Only three of the men have admitted that they ever set foot in Afghanistan: Ahmed Abdul Qader, a Yemeni, who said that he went to Afghanistan for charitable work, and Ravil Mingazov and Jamil Nassir, the Russian and Yemeni who were taken to Abu Zubaydah’s house by mistake just two weeks before the raid. Nassir’s story involves conflicting claims that he either undertook military training in Afghanistan, was a humanitarian aid worker, or had traveled to Pakistan for medical treatment, and Mingazov, a former ballet dancer, fled religious persecution in his homeland, and has stated that he was with Jamaat-al-Tablighi in Lahore when he joined Labed Ahmed on the ill-fated trip to Faisalabad.
The allegations made against these prisoners give little reason to doubt their stories. They contain claims by the U.S. authorities, as with many other prisoners involved with Jamaat-al-Tablighi, that the organization was “used to mask travel and activities of terrorists,” but this allegation has never been regarded as legitimate outside Guantánamo. For the most part the prisoners’ insistence that they traveled from their home countries to study in Faisalabad via Karachi (and often via Jamaat-al-Tablighi mosques in Lahore and Raiwand, where the organization has its headquarters) is at odds with a catalog of other allegations made under unknown circumstances by unidentified “al-Qaeda operatives” and other unidentified “sources,” who claimed to have seen the men at various times in Afghanistan.
With Labed Ahmed now released, it is unclear how the Pentagon can maintain that it has any reason to hold the 16 other prisoners seized in the Crescent Mill guest house. One particular comment that Ahmed made during his military review, when he stated that, because he, Mingazov and Nassir “did not have a connection or relationship with Abu Zubaydah,” they “should have been placed in the Yemeni house,” indicates that, although Abu Zubaydah had some sort of contact with the house, it was not a place that had any connection with terrorism, and was, at best, a place where a few foreigners fleeing from Afghanistan could be concealed alongside a group of students.

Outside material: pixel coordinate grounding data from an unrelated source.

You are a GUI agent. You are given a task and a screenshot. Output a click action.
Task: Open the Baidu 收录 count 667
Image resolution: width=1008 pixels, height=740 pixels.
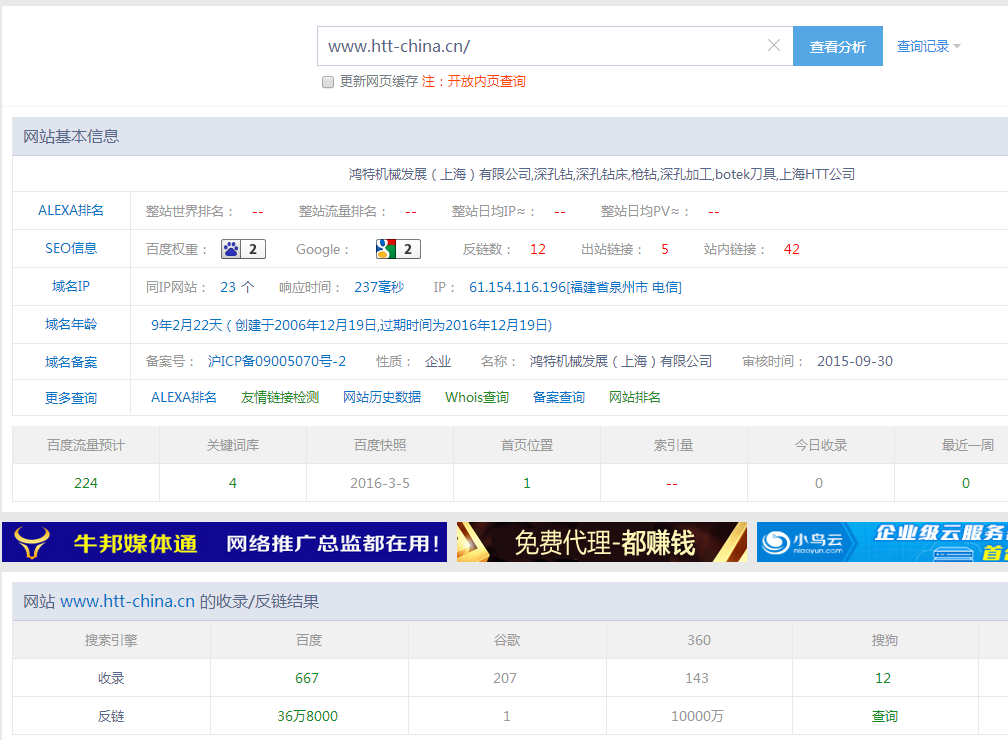tap(307, 678)
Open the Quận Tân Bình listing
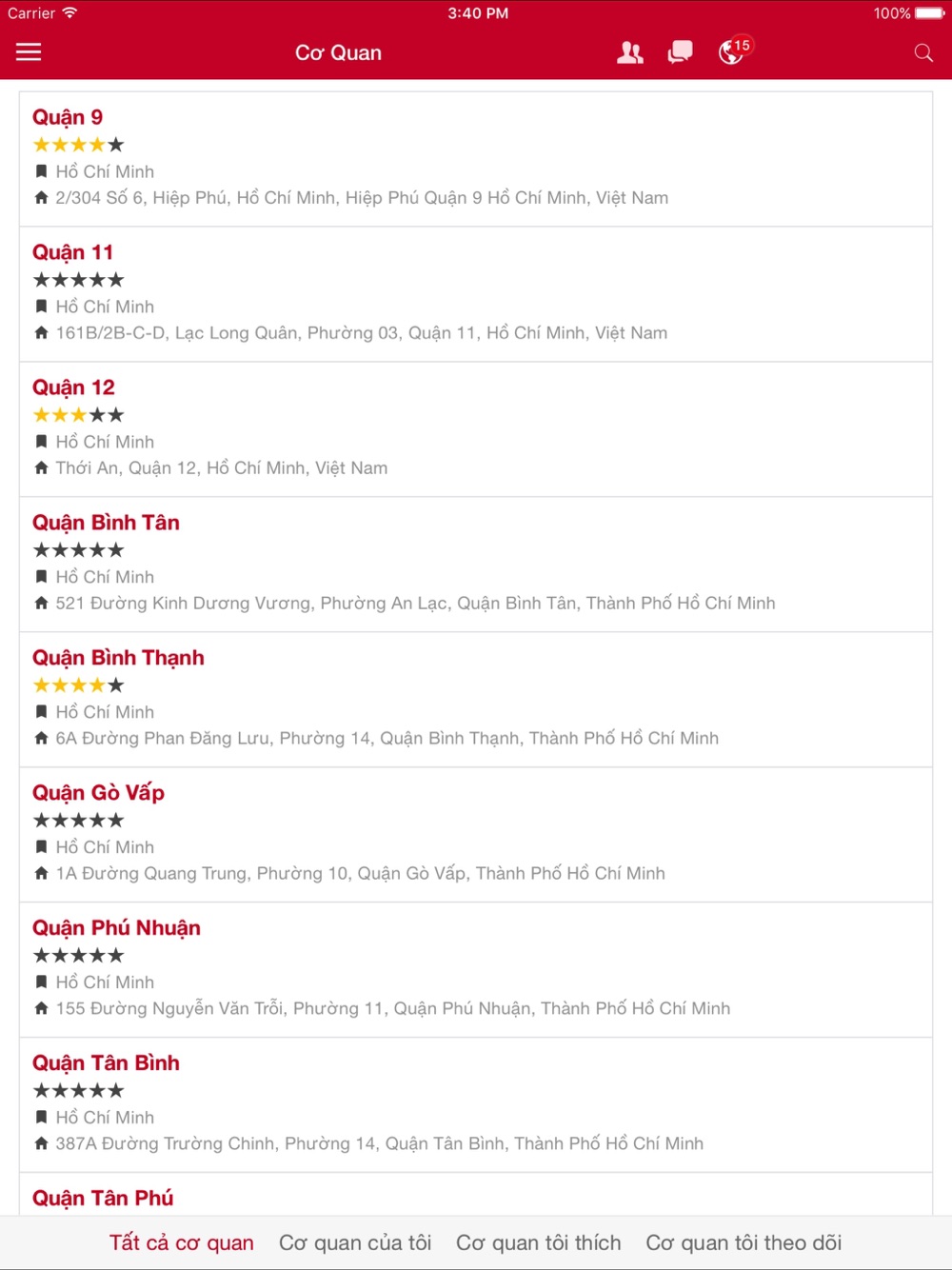This screenshot has width=952, height=1270. click(476, 1105)
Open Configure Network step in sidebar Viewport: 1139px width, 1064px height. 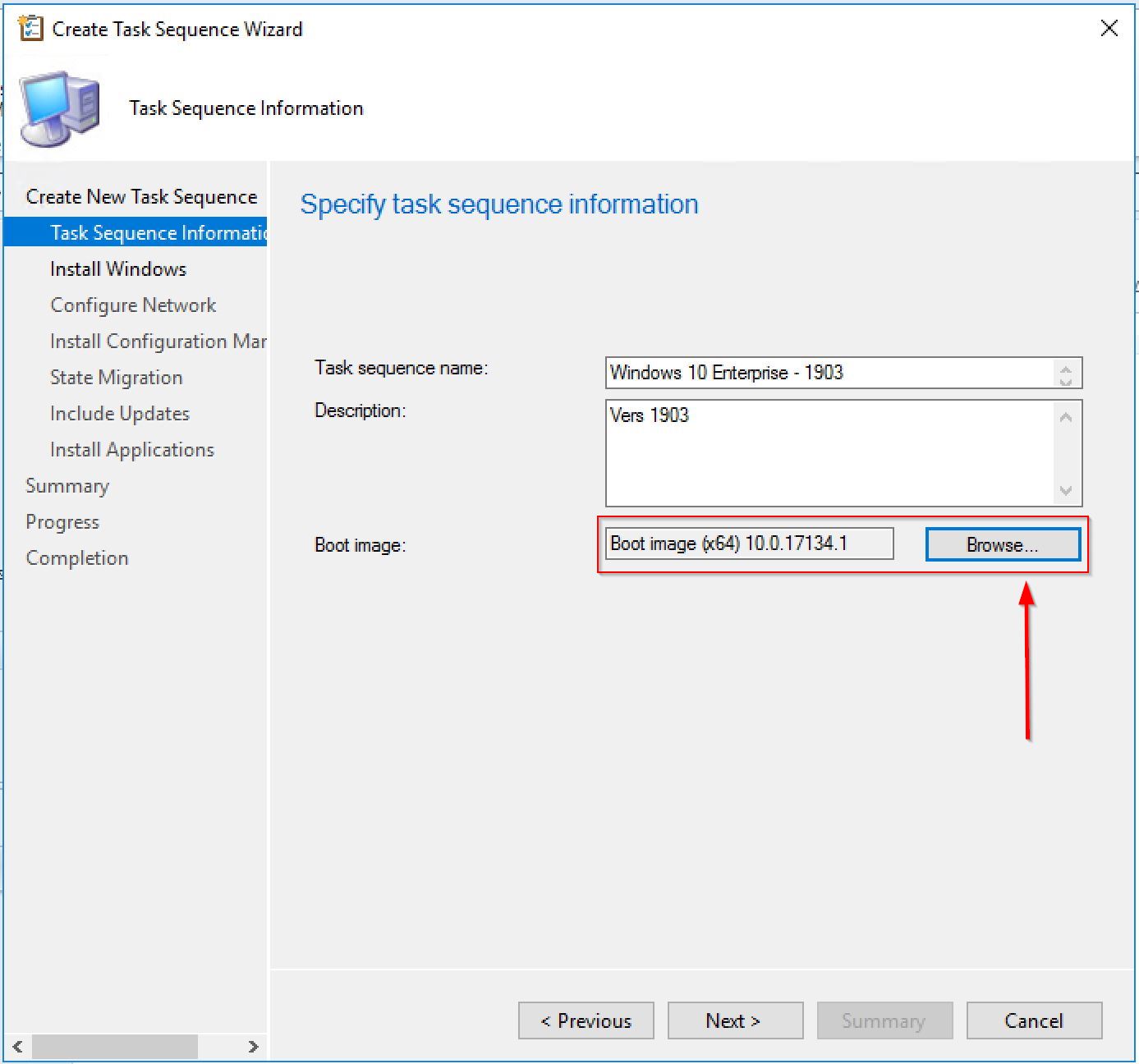coord(133,305)
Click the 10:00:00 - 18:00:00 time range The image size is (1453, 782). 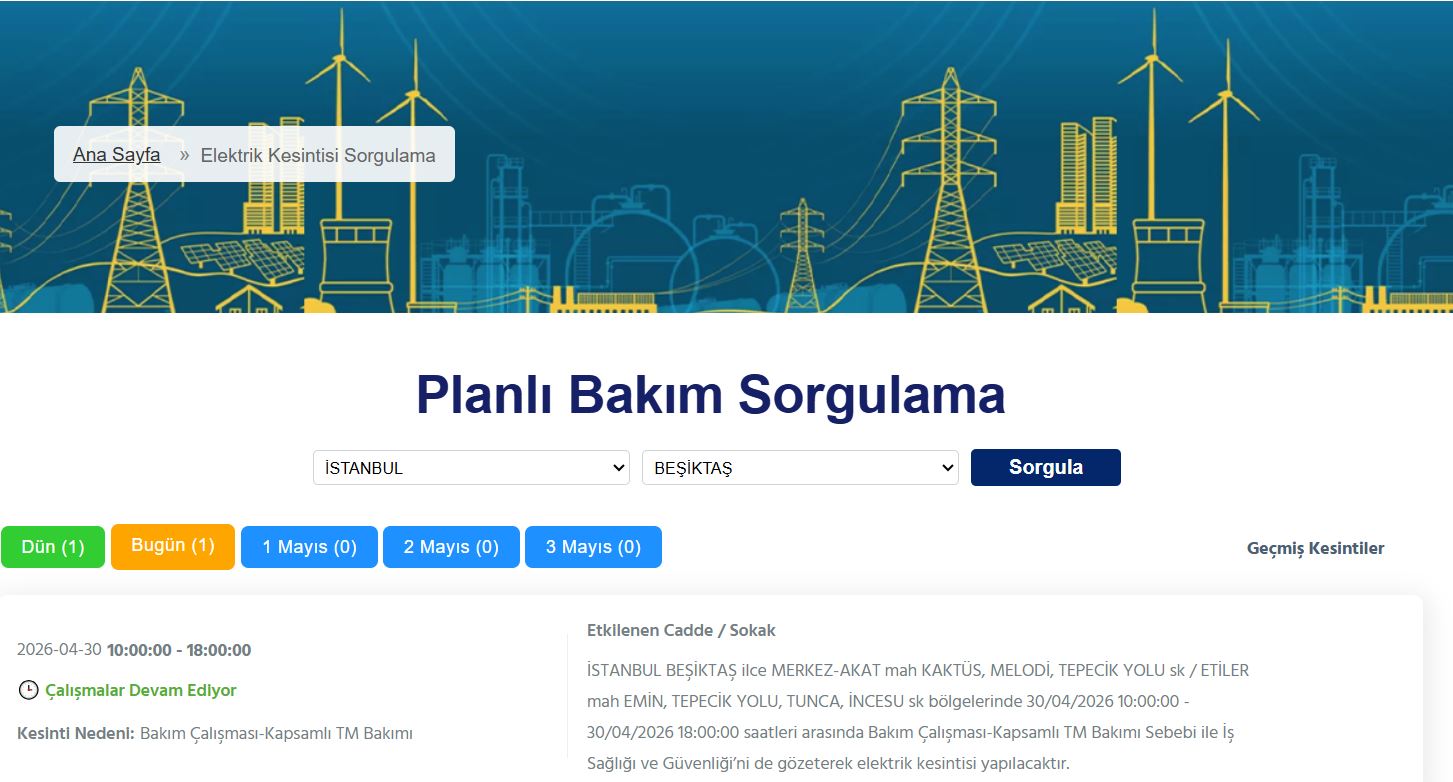pos(179,650)
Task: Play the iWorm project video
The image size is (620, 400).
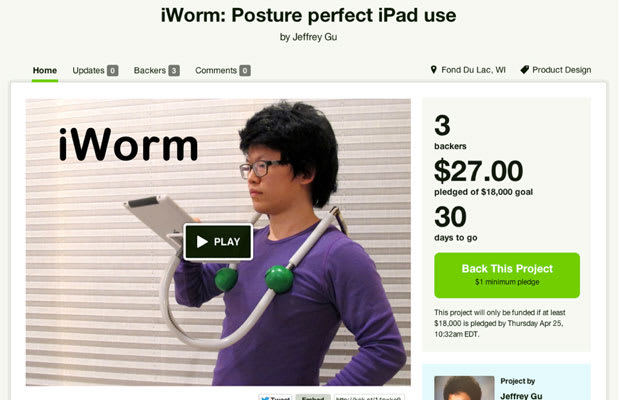Action: click(x=218, y=242)
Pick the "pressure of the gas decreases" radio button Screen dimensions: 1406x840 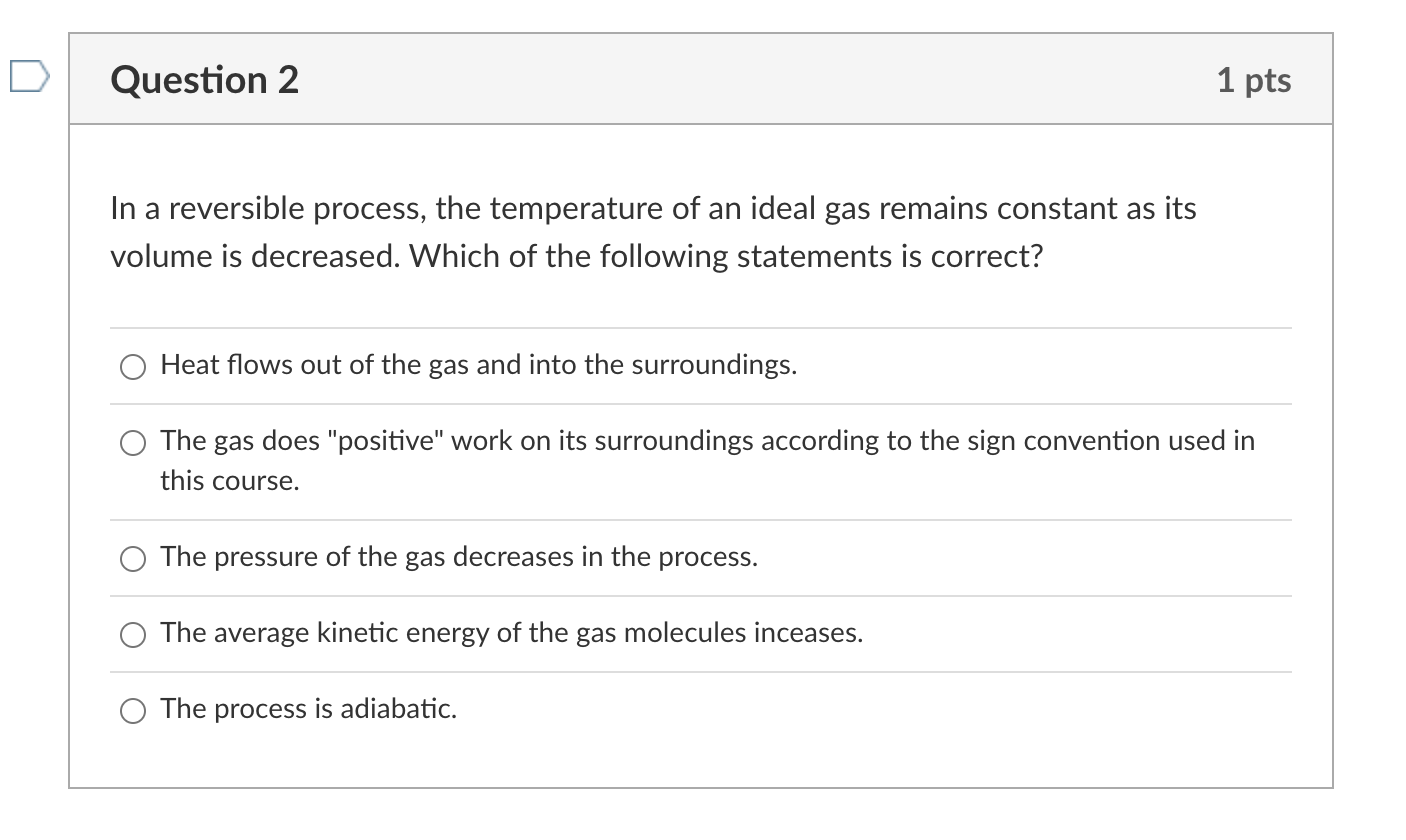[134, 560]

Mohammed Hassen’s lawyer, David Remes, says his client has paid dearly for being at the wrong place at the wrong time: “Mohammed has spent a quarter of his life behind bars because he made the mistake of visiting a friend at a guest house the night it was raided.” Noting that Mr. Hassen was cleared for release nearly three years ago but remains imprisoned at Guantánamo, Remes added,
This is more than injustice. It’s a nightmare. My client is particularly unfortunate, because he was not even living at the house, but nothing I have either seen or heard, in my discussions with other lawyers and my analysis of Mr. Hassen’s case, indicates that any of these men constitutes a threat to the United States.